Nuestra triste historia colombiana se siente, se palpa, a través de la tragedia de los personajes centrales de este complejo y honesto film en el cual decenas de personas relacionadas en una forma u otra con los personajes centrales son entrevistadas por el director, incluida yo.
A lo largo de todo el documental, el espectador es testigo de la profunda capacidad creadora de los tres personajes principales, cuya juventud y desesperación parecen explotar en la pantalla. La efectiva mirada del director usa sus archivos históricos para captar la autodestrucción veloz y productiva de Andrés Caicedo y la brillantez como director de Carlos Mayolo, el adicto consciente de su lenta y buscada destrucción. Y en medio de todo esto, las imágenes de indescriptible violencia que han plagado y continúan destruyendo a nuestro país. La violencia individual y colectiva se convierte en una historia profundamente coherente. Caras de hombres y mujeres que empezaron jóvenes y se envejecen o mueren ante nuestros ojos. La profunda y sabia belleza de la vejez tomando primer plano. Y los ojos interesados del espectador siguen al director Ospina, nuestro veterano documentalista, contándonos su propia historia.

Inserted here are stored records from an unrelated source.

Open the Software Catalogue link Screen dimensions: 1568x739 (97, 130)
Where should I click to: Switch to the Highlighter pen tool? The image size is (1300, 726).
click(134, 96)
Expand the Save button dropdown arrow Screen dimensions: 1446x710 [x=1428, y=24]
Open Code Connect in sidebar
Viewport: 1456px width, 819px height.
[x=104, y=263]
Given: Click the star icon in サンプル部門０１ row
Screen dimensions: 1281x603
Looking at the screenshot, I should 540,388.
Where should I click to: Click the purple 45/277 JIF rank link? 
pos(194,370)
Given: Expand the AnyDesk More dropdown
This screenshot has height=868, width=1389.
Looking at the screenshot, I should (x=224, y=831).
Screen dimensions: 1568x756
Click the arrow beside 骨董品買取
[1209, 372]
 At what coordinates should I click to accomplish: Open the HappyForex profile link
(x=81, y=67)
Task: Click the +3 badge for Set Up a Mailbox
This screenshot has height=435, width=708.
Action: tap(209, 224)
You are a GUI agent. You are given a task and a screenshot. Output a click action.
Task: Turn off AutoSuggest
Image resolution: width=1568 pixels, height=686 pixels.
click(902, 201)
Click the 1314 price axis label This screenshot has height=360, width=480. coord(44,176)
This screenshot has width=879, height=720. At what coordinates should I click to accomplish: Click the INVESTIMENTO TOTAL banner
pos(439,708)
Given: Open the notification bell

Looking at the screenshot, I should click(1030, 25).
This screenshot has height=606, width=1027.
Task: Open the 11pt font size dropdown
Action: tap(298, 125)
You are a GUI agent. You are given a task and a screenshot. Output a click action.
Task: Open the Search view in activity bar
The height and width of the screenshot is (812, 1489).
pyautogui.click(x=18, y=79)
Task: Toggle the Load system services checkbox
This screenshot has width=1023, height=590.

Todo comenzó con el fin es un poema de amor al cine, al poder que tiene de rescatar para siempre las imágenes perdidas de nuestros recuerdos. Es en el cine en el que Luis Ospina deposita sus creencias y su propia memoria. Su maestría cinematográfica y su fe total en el poder de la imagen creada en la pantalla hacen que al filmar su casi muerte, la oscuridad del teatro se llene de vida. Al terminar de ver este gran film, uno sale de la sala de cine sabiendo que, como pasa con todo buena película, habrá imágenes y sonidos que se quedarán por siempre grabadas en nuestra historia, como las gotas de sangre cayendo del techo en Tess de Polanski, o la fiesta de disfraces en Rebeca de Hitchcock, o la voz de Chaplin, que el mundo oyó por vez primera, dando el famoso discurso al final de El gran dictador. Tantas, tantísimas escenas que nosotros los cinéfilos atesoramos para poder tratar de entender el mundo o simplemente para poder soportarlo. En este contemplativo documental, la triste cara del director, con su mirada miope, encarando valientemente la muerte sin esconder su temor, será uno de mis intensos recuerdos cinematográficos. Si este es el fin, es imposible no fascinarnos con el comienzo.
El premio que acaba de recibir en Viña del Mar es uno más en su largo recorrido de festivales que empezó en Toronto y prosiguió en Japón en el Yamagata International Documentary Film Festival, En el Festival Internacional de Cine de Morelia, en el Festival Internacional de Cine Documental de Navarra, el Festival Internacional de Cine de Cartagena FICCI, el Cinéma du Réel, el It’s All True, el Buenos Aires Festival Internacional de Cine Independiente y el Transylvania International Film Festival TIFF.